Requirements for Collections

I am hoping to submit an internet draft on requirements for collections, to
ground the discussion at the LA IETF meeting.  Since the cutoff date for
internet drafts for that meeting is March 13, I'd like to have some
discussion of possible requirements on the mailing list before then.

To start that discussion, here is a re-send of the suggested requirements I
sent out last week, together with summaries of discussions I've had about
them with Jim Whitehead and Jim Davis.

The requirements are intended to cover both external membership in
collections and ordered collections.  I'm using different terminology here
from what we are accustomed to.  Instead of "internal members," I talk
about "direct members."  Instead of "external members," I talk about
"members-by-reference."  This is because the requirements stated here allow
a collection to contain a resource as a direct member, and also to contain
a reference to that same resource. 

MEMBERS-BY-REFERENCE

The point of supporting members-by-reference is to enable multiple
collections to share the same members

	Without each having to keep a physical copy of the member
	Changes in one place are guaranteed to be seen everywhere

Principles and Requirements

1. A resource is a direct member of only one collection.  

2. A resource may be referenced by many collections.

3. Operating on a reference to a resource does not produce any changes in
the resource itself.

4. Operating on a resource has does not produce any changes in any
references to it.  (Except that servers may, if they wish, maintain
referential integrity by updating references when their target resources
move or are deleted.)

5. Maintaining referential integrity is not required.

6. Preventing cycles is not required.

7. It is possible to add a member-by-reference to a collection.

8. It is possible to remove a member-by-reference from a collection.

9. It is possible for a member-by-reference to carry its own properties,
distinct from those of the resource it refers to.

Rationale: There are properties like "who added this resource to this
collection" and "when was this resource added to this collection" that
don't belong to the target resource, since it may be a member (by
reference) of many collections.  Instead, they belong to the
member-by-reference.

JIM WHITEHEAD: This requirement suggests a data model where a reference is
a special type of resource, where its state is the reference (the URL), but
which can have its own properties.

JUDY:  Yes.  This suggests that requirements 9 and 13 conflict.

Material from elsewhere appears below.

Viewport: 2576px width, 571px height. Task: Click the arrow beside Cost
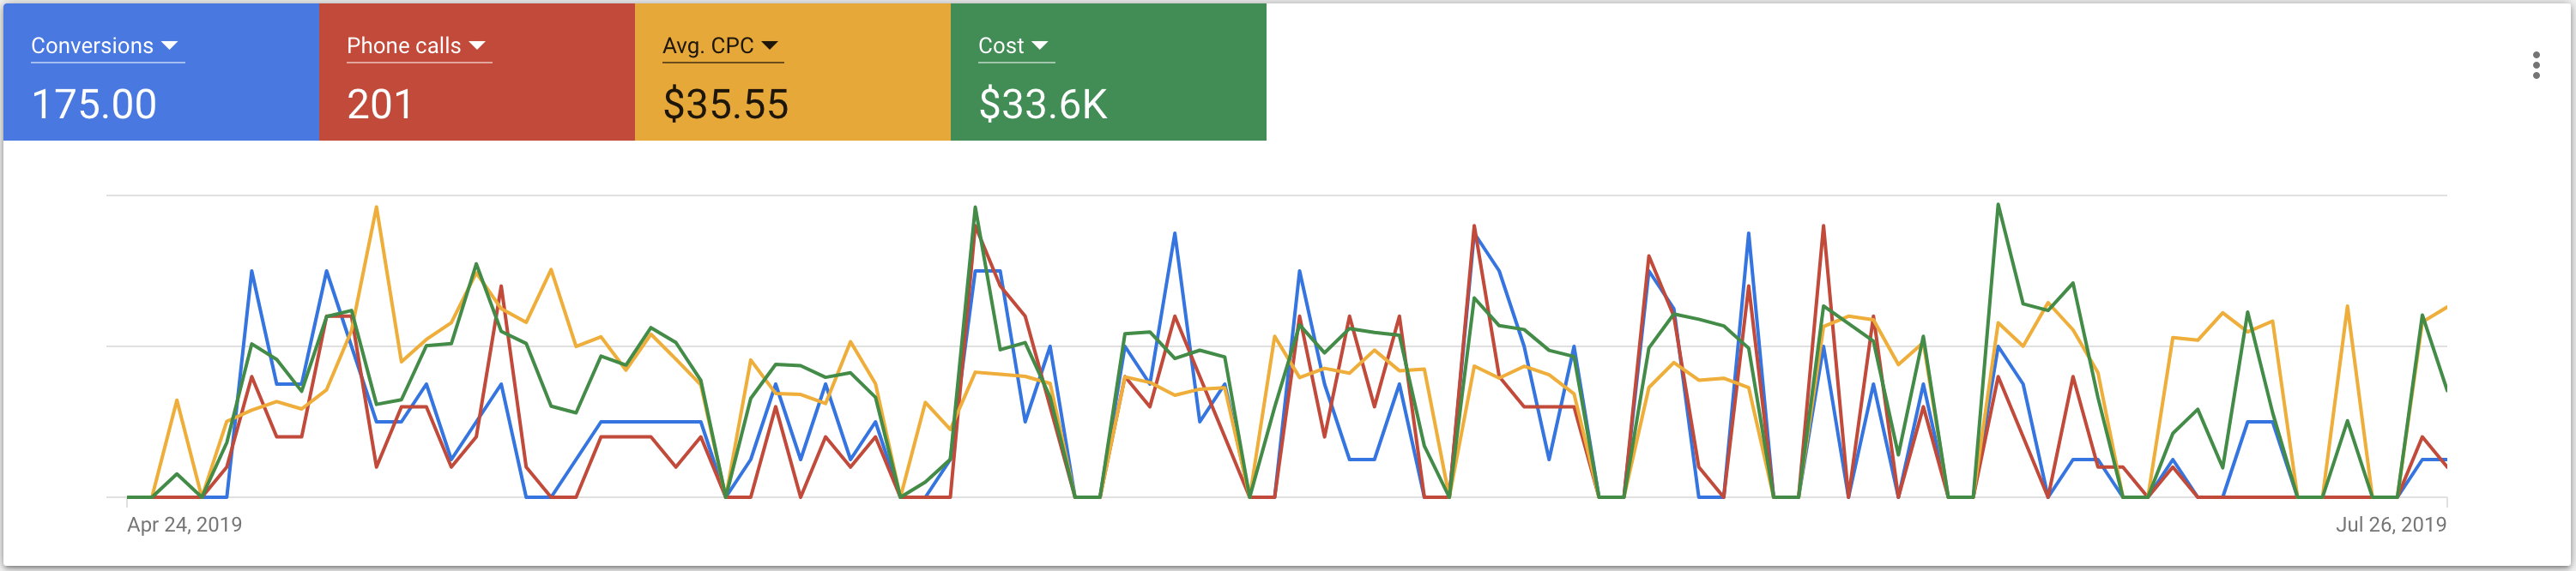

10. A listing of the members of a collection should show both the direct
members and the members-by-reference of the collection.

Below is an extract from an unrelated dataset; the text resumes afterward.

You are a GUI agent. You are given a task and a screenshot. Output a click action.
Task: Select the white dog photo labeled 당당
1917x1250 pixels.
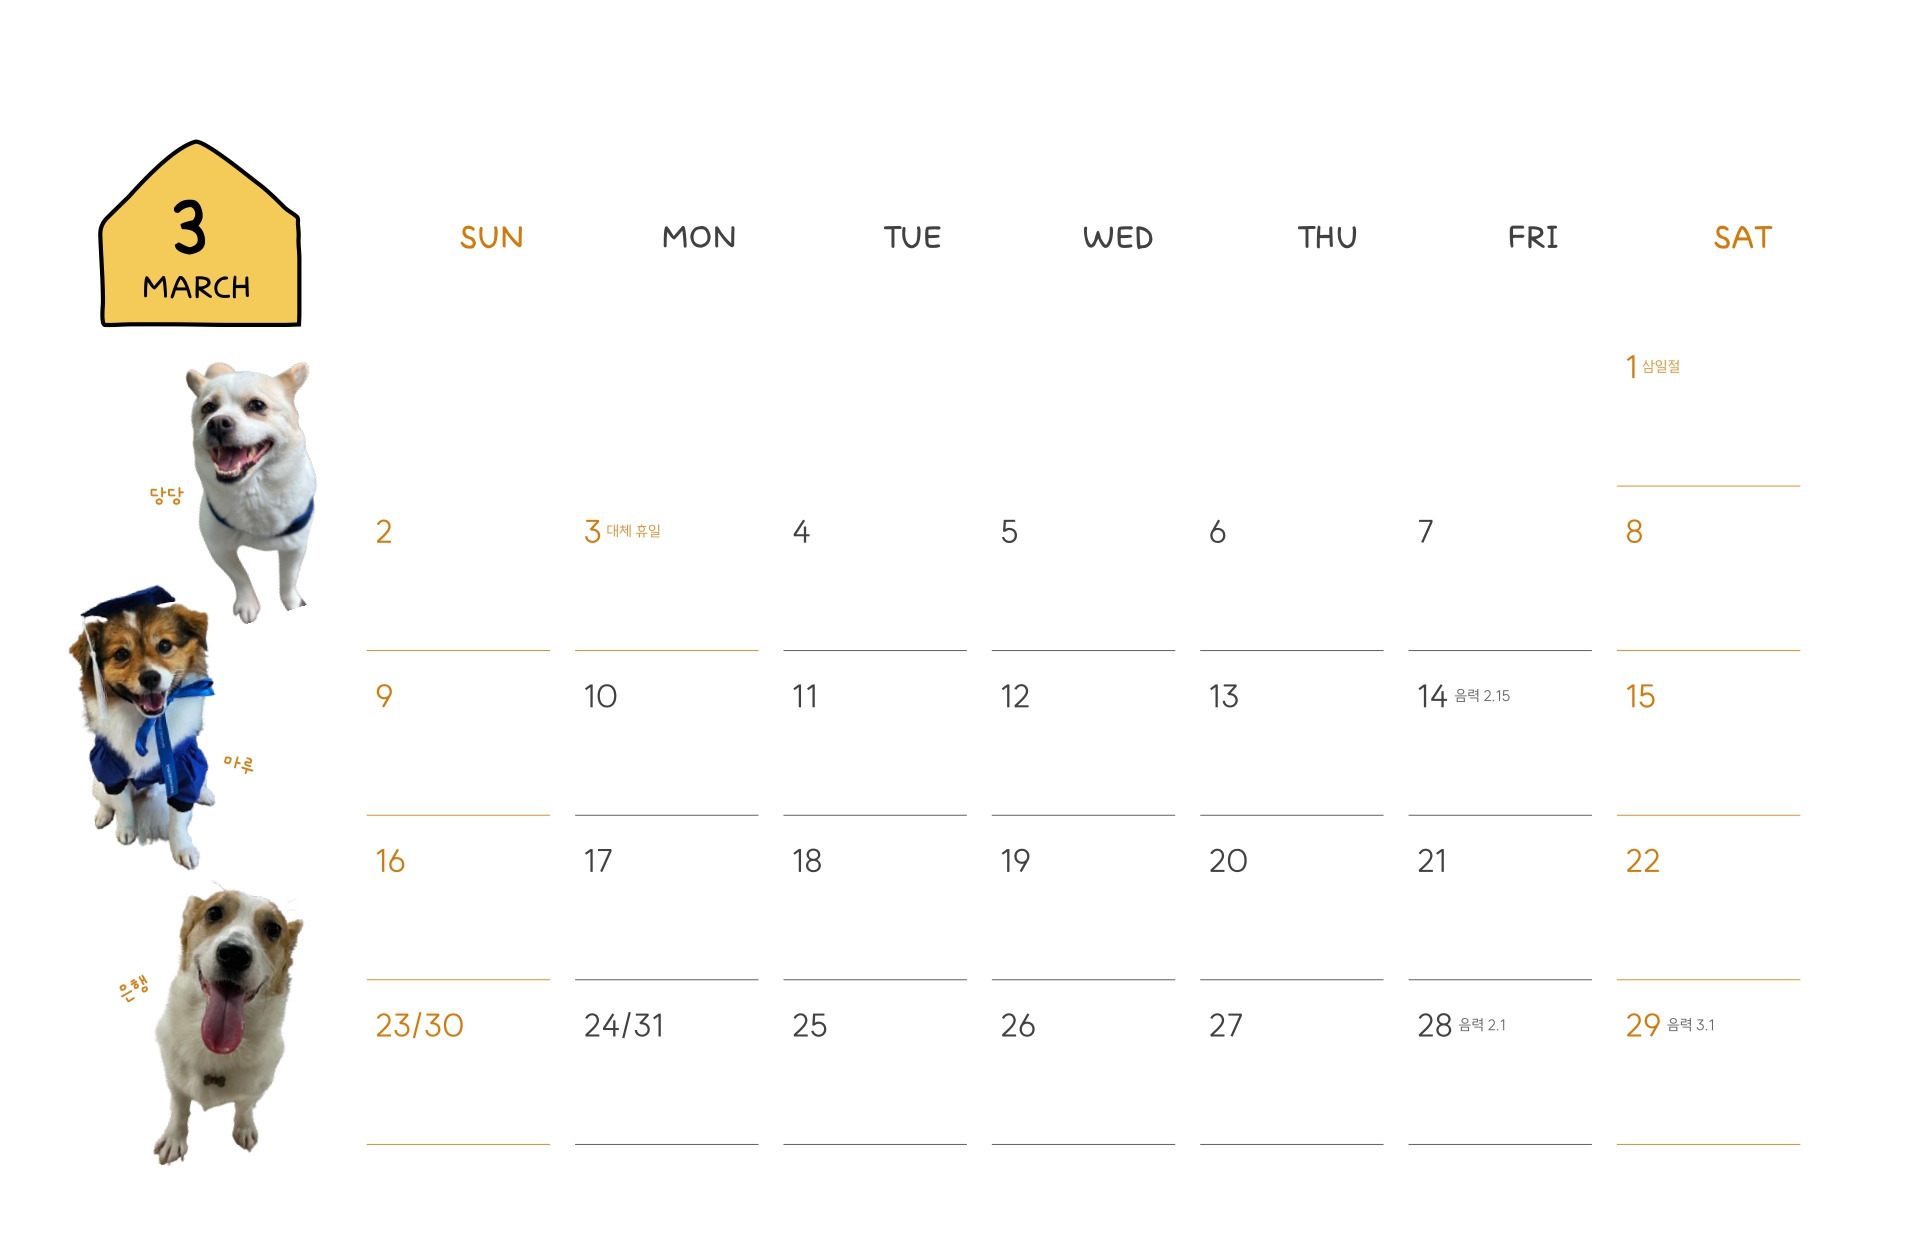(x=252, y=490)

11. For any collection member, it is possible to find out whether it is a
direct member or a member-by-reference.

12. It is possible for the same resource to be a member of a single
collection multiple times.

Rationale: The cases I can think of where this might be useful are all
cases of ordered collections.  So perhaps another way to supply the needed
functionality is to allow a resource to be a member of a single collection
only once, but allow it to appear multiple times in a single ordering of
the collection.  Anyhow, here's a case: A collection contains the readings
for a course.  The professor wants the students to read a particular
article once at the beginning of the semester, and then to re-read it at
the end.  Here's another: A collection contains the pages of a document,
one of which is a graph that needs to appear multiple times in the document.

13. Members by reference are not required to have names (URLs) relative to
the collection.

Rationale: Legacy applications that implement membership-by-reference
without assigning names to the references in the collection.

JIM WHITEHEAD:  Add the corollary requirement that members-by-reference may
have different names than the URL they reference (i.e., an in-collection
name, separate from the referred-to name).

14. It is possible for the same resource to be a member of a single
collection directly and by reference.

Rationale: See the rationale for 12.

15. By default, operations on members-by-reference affect the reference,
not the resource it refers to.  But wherever it makes sense, an option is
provided to let the client request that the operation apply to the target
resource.

Rationale: For simplicity and clarity, let the default behavior always be
the same.  For simplicity of implementation, let the default behavior be
NOT to resolve references.  In addition, there are some operations for
which resolving references does not make sense:  DELETE, COPY, MOVE.  So
let the default behavior be the one that makes sense for those operations.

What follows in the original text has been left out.